The choice isn't cosmetic

The difference between a Standard account and an ECN account is the difference between paying for trades through spread vs paying through commission. On the same broker, the same pair, the same volume, your effective cost can differ by 30-50% depending on which account type you're on. For a high-frequency trader, that's the difference between a profitable year and a flat year.

How Standard accounts work

Standard accounts charge no commission. The broker's entire revenue per trade comes from the spread — the gap between bid and ask price. A Standard EURUSD account might show 1.5 pip spread; the broker keeps the entire 1.5 pips (or part of it, after passing on liquidity-provider markup).

This works well for traders who:

  • Trade infrequently (a few times a week)
  • Hold positions for hours or days, where a 1-2 pip entry cost is negligible
  • Don't want to think about commission accounting

How ECN / Raw Spread accounts work

ECN (Electronic Communication Network) accounts pass through the raw market spread from liquidity providers, then charge a fixed commission per lot. A typical Raw Spread EURUSD might show 0.1 pip spread, with $7 per round-turn lot commission.

The total cost calculation:

  • Spread cost: 0.1 pip × $10/pip = $1 per standard lot
  • Commission: $7 per round-turn lot
  • Total: $8 per standard lot

Compare to Standard:

  • Spread cost: 1.5 pips × $10/pip = $15 per standard lot
  • Commission: $0
  • Total: $15 per standard lot

On this comparison, ECN saves roughly $7 per round-turn lot — a 47% reduction in trading cost. For a trader doing 50 lots a month, that's $350/month saved.

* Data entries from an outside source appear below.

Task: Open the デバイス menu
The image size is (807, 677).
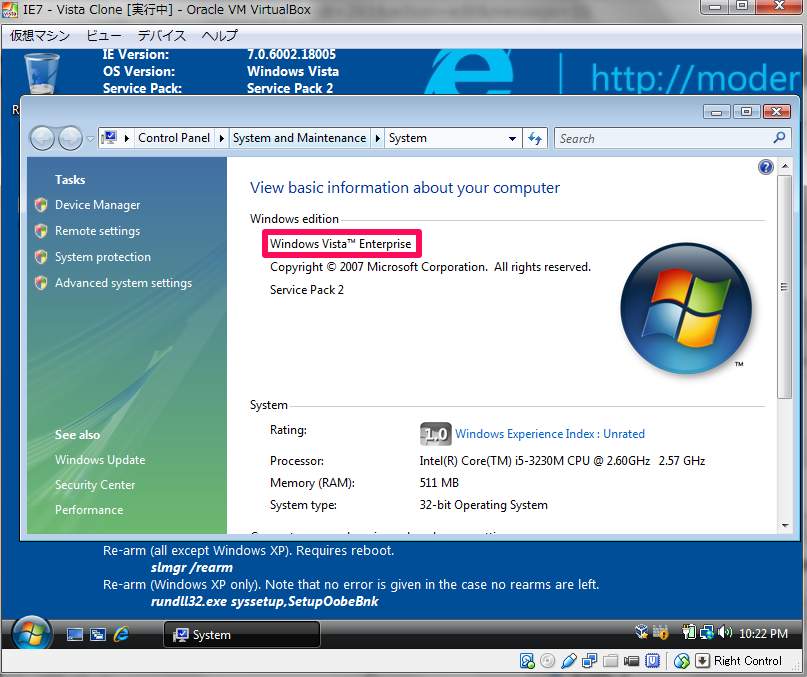Action: (x=161, y=35)
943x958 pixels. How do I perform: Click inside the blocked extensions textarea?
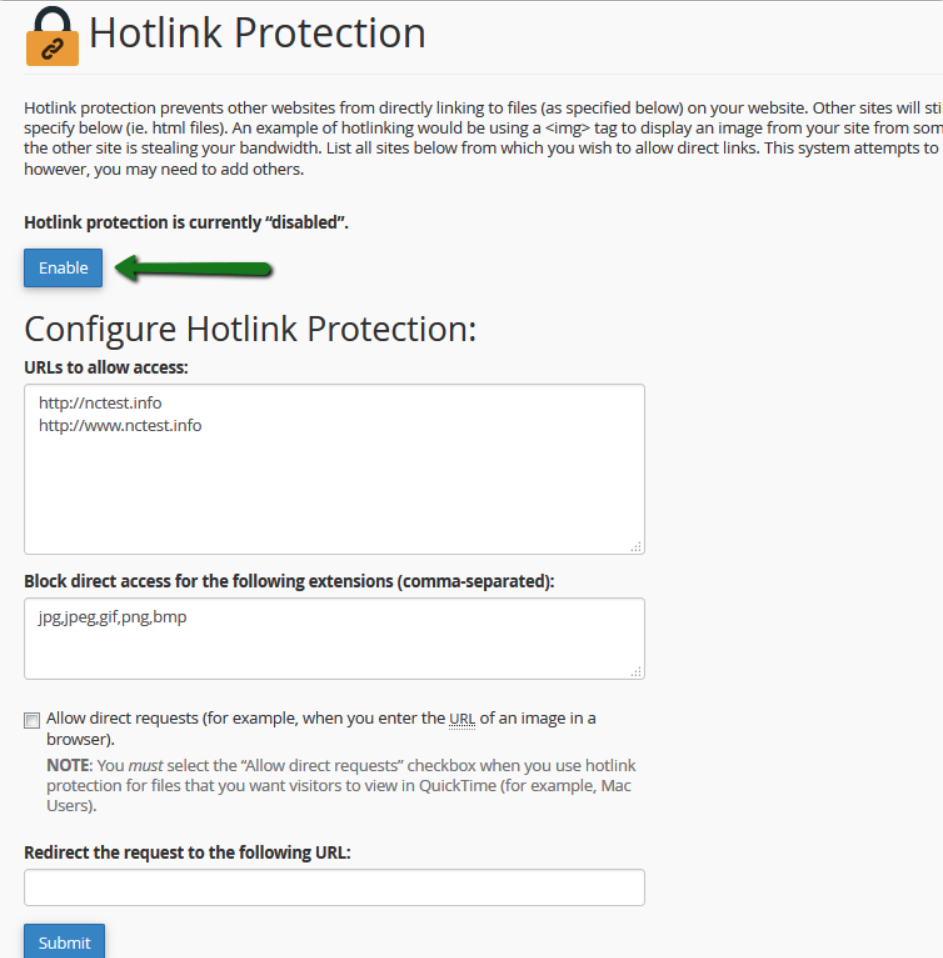coord(334,638)
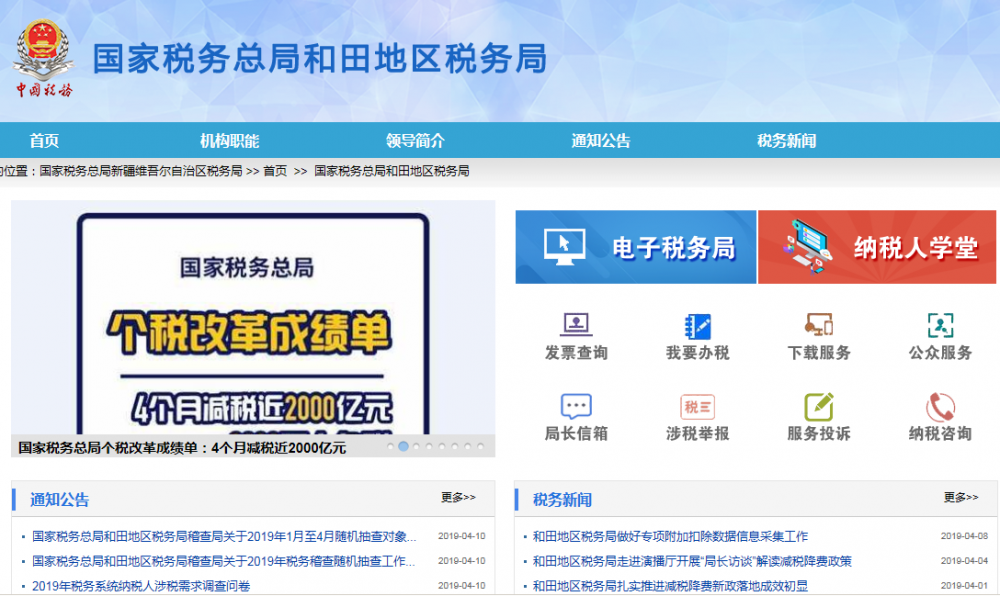Expand 更多>> in 税务新闻 section
This screenshot has width=1000, height=596.
pos(961,497)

When ECN is genuinely better

  • Scalpers opening multiple trades per session benefit massively. The fixed commission scales linearly, but the spread savings on each trade entry/exit compound.
  • News traders get less slippage on ECN because the spread isn't artificially padded — you're seeing the actual market reaction in real time.
  • Algorithmic traders need predictable commission accounting that spread-based pricing doesn't provide.

When Standard is genuinely better

  • Position traders holding for days/weeks — the entry/exit cost is rounded off by the larger move they're targeting.
  • Very small accounts where the fixed commission becomes disproportionate. If your trade is 0.01 lot, $7 commission on a tiny position is a much bigger percentage hit than the spread alternative.
  • Traders on exotic pairs where ECN spreads can balloon unpredictably during low liquidity.

The crossover math

The break-even between Standard and ECN depends on how many trades you do at what size. Rough rule of thumb:

  • Under 5 round-turn lots a month: Standard usually wins on simplicity
  • 5-15 lots a month: roughly equivalent — pick on platform preference
  • Over 15 lots a month: ECN saves real money

The exact numbers depend on the specific broker's spreads and commissions. Calculate it for your actual broker before you commit.

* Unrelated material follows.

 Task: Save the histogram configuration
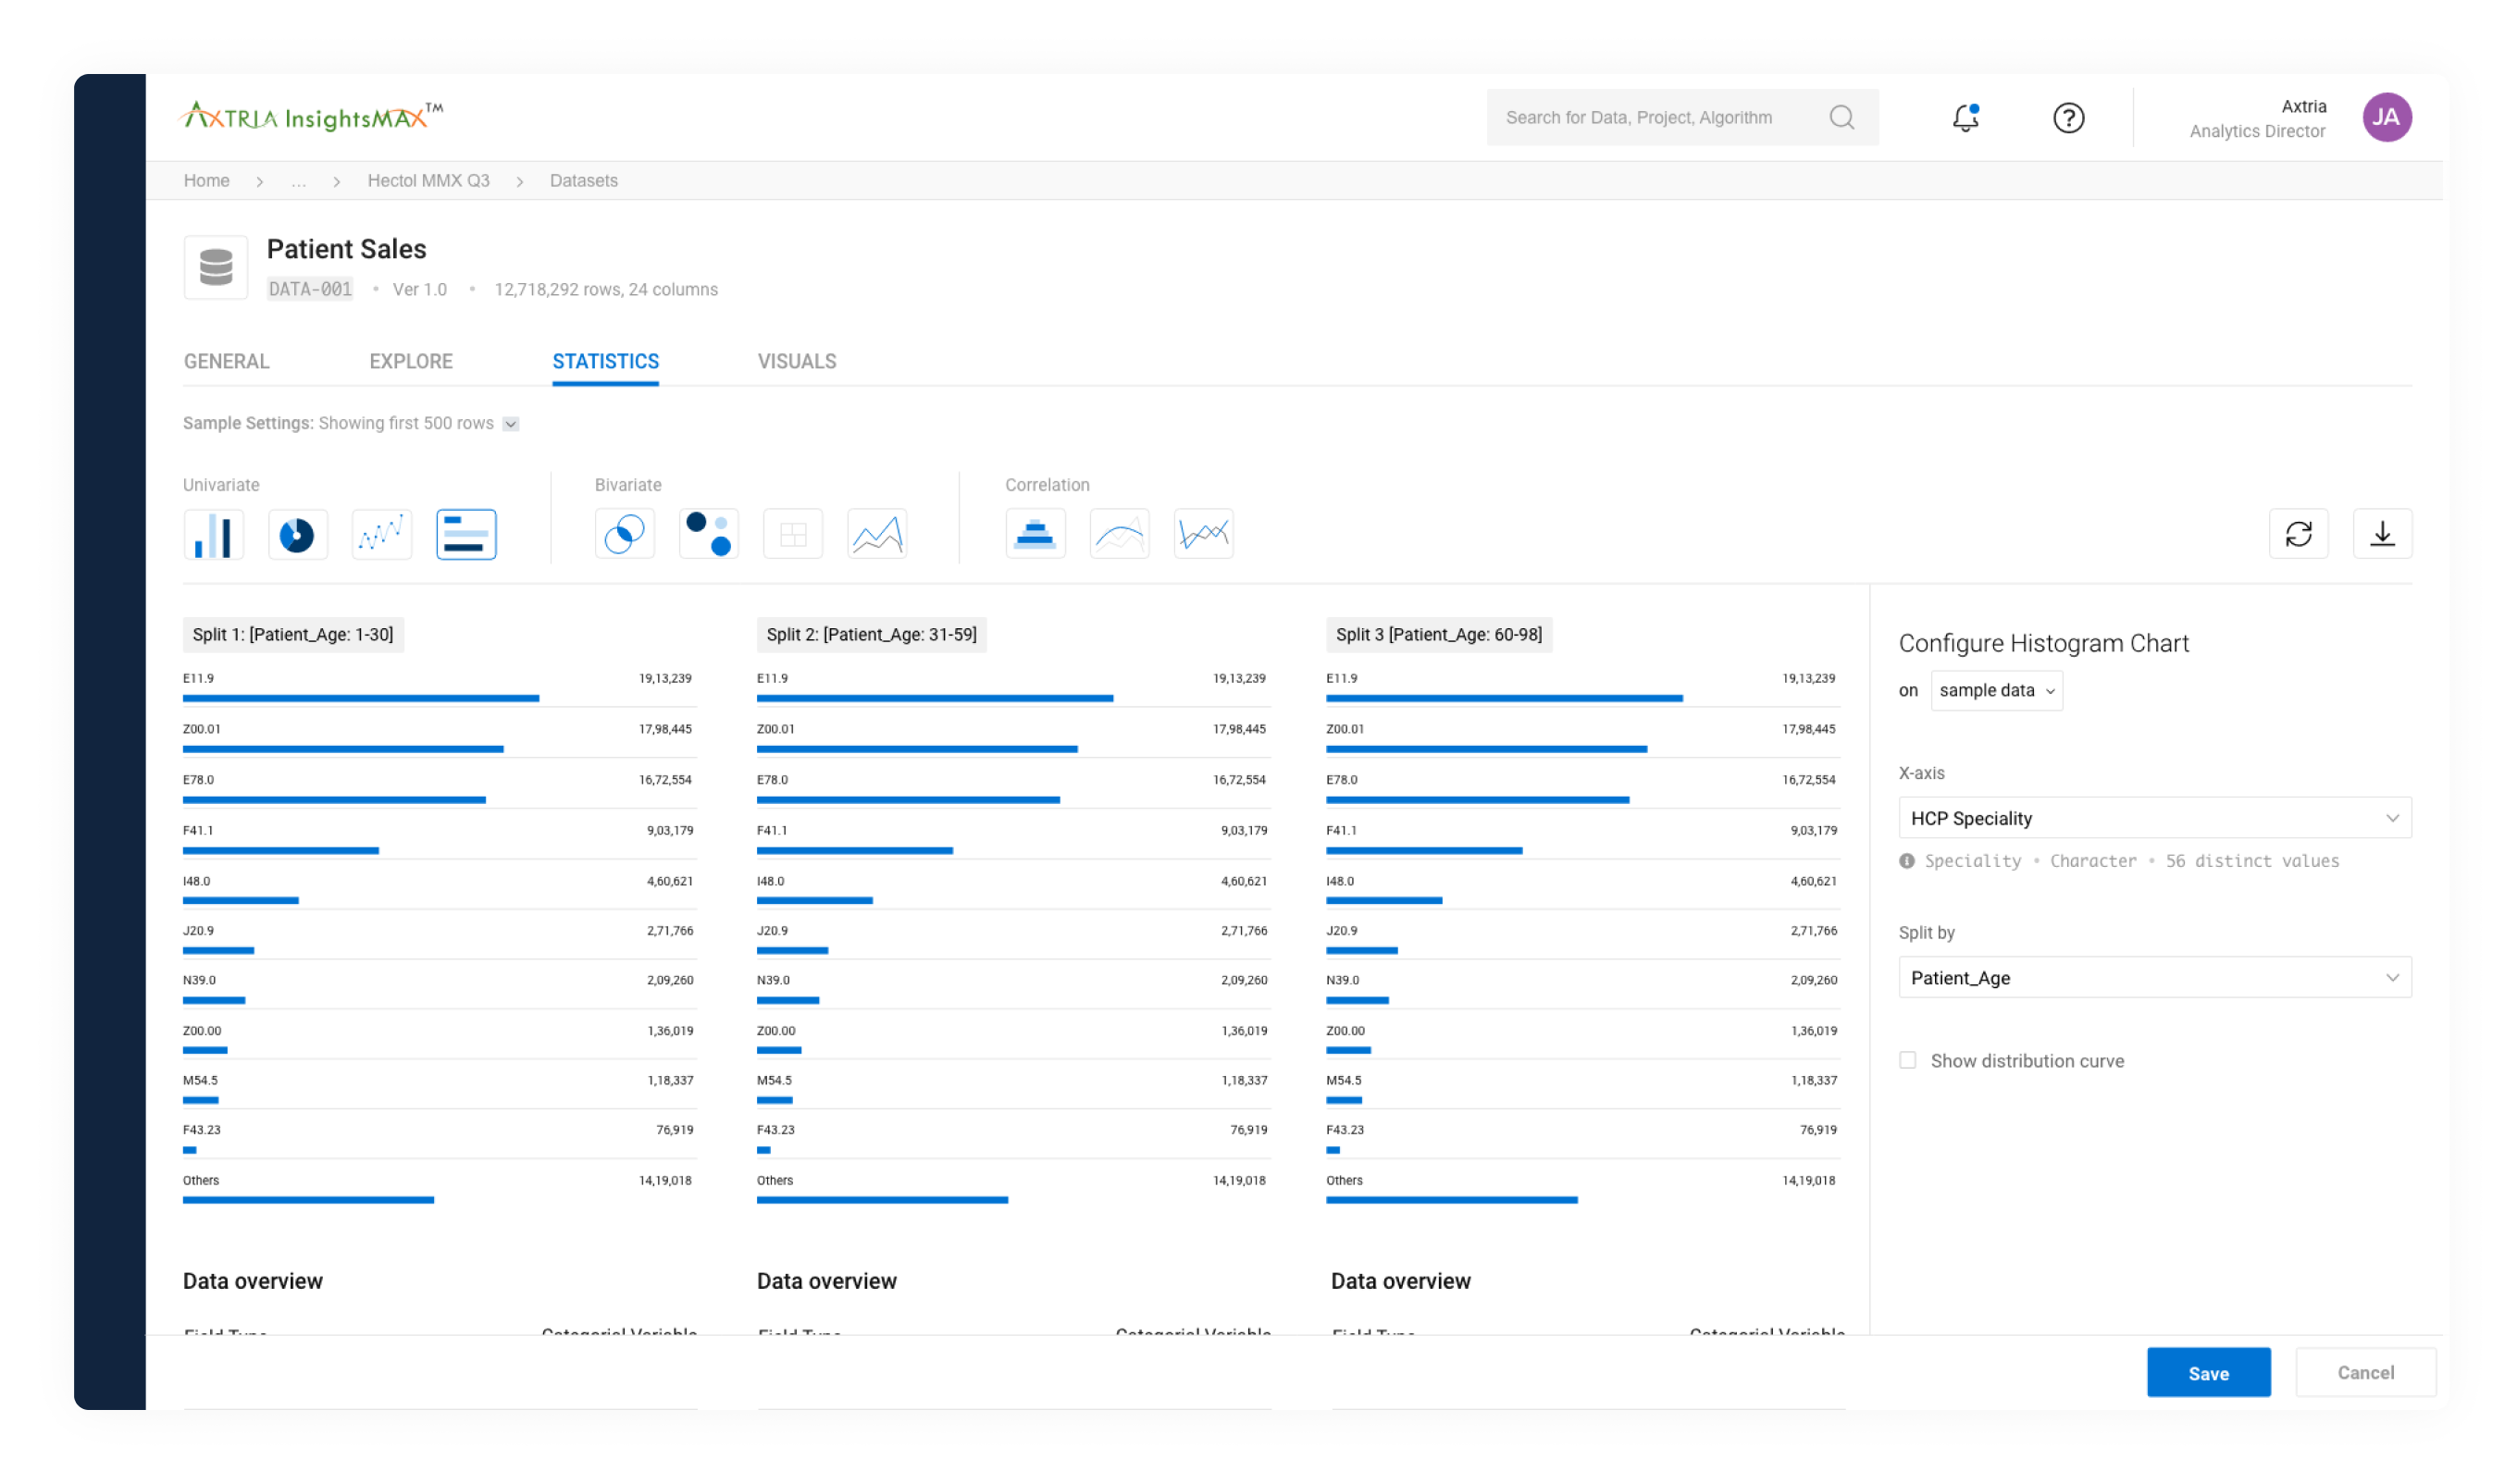[2209, 1372]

What "ECN" doesn't guarantee

Some brokers market accounts as "ECN" when they're really STP (Straight-Through Processing) or hybrid. Genuine ECN access requires the broker to be passing your orders through a Level-2 order book to multiple liquidity providers competitively. Many "ECN" accounts at retail brokers are actually B-book routes with raw-spread pricing — better than Standard, but not real ECN.

Signals you're on real ECN:

  • Visible market depth (Level 2 ladder showing bid/ask volume at each price level)
  • Ability to add limit orders inside the spread
  • Slippage works both ways — sometimes you get filled at a better price than requested

Cashback and account type

Cashback is paid per lot in both Standard and ECN account types. The amount is usually similar — sometimes slightly higher on Standard because spread-based commission revenue is higher, leaving more for the IB to share back. Don't pick the account type based on cashback differences; pick based on which model fits your trading frequency.

FAQ

Can I switch between account types? Yes, but it typically requires opening a new account at the same broker — you can't convert an existing account. Your IB code can usually carry across.

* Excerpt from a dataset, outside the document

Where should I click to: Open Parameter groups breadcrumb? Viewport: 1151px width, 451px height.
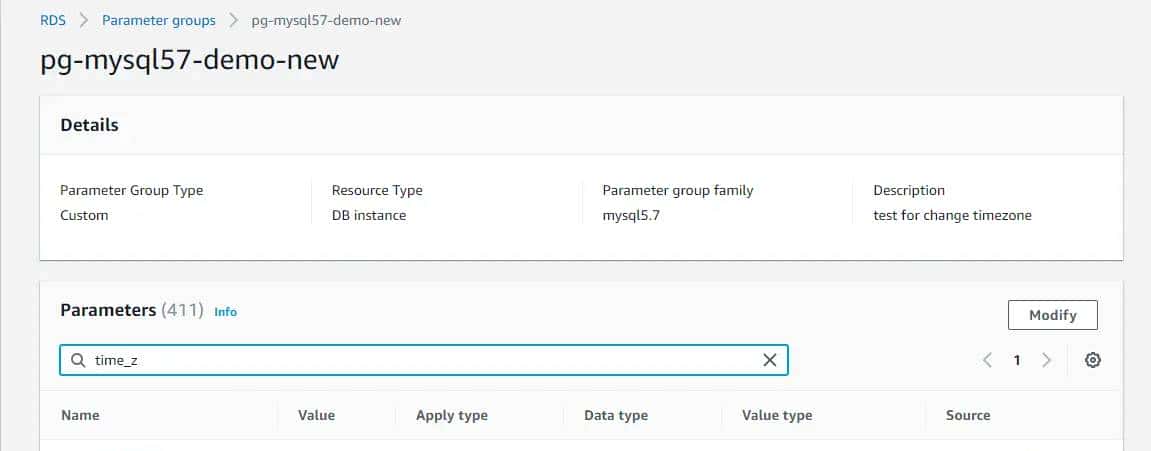158,19
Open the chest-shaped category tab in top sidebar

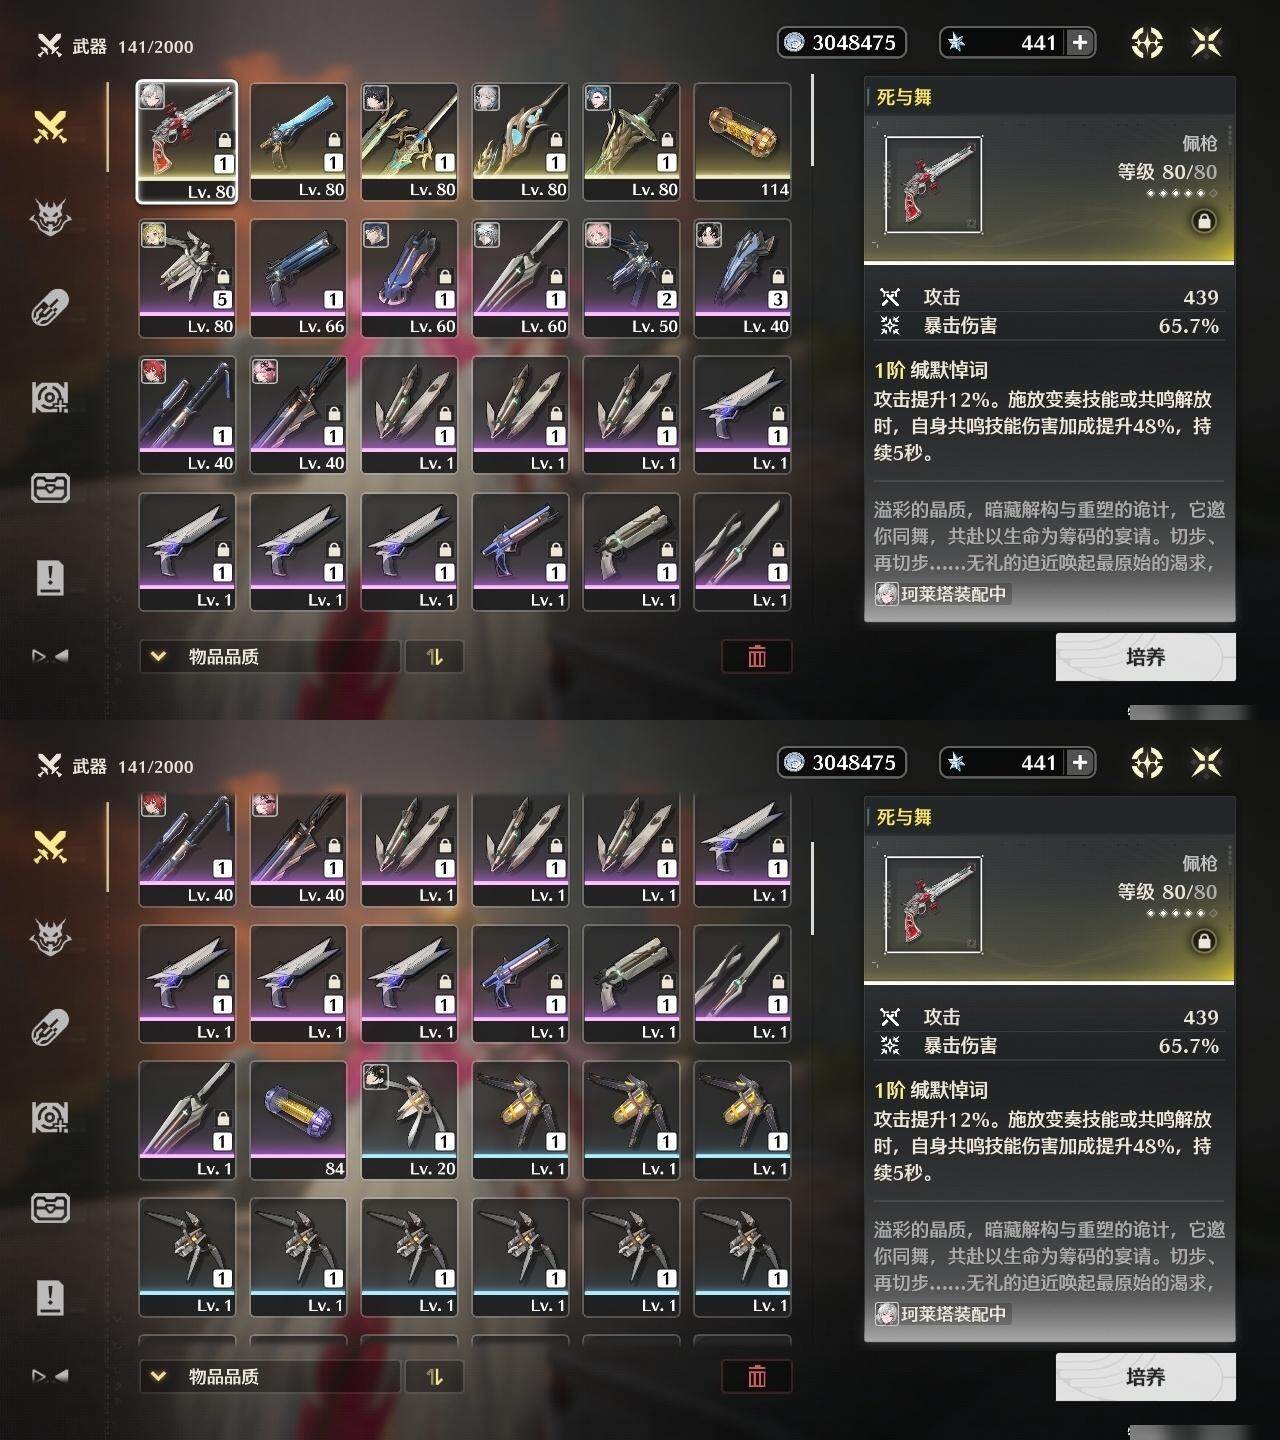coord(50,488)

Is ECN always tighter spread than Standard? During normal liquidity, yes. During major news or low-liquidity periods (Asian session on minor pairs), ECN spread can briefly exceed Standard. That's a feature, not a bug — you're seeing real market conditions.

What is "Raw Spread" vs "ECN"? Often used interchangeably. Pure ECN has additional features like Level-2 depth and limit orders inside the spread. Raw Spread is the pricing model; ECN is the access model.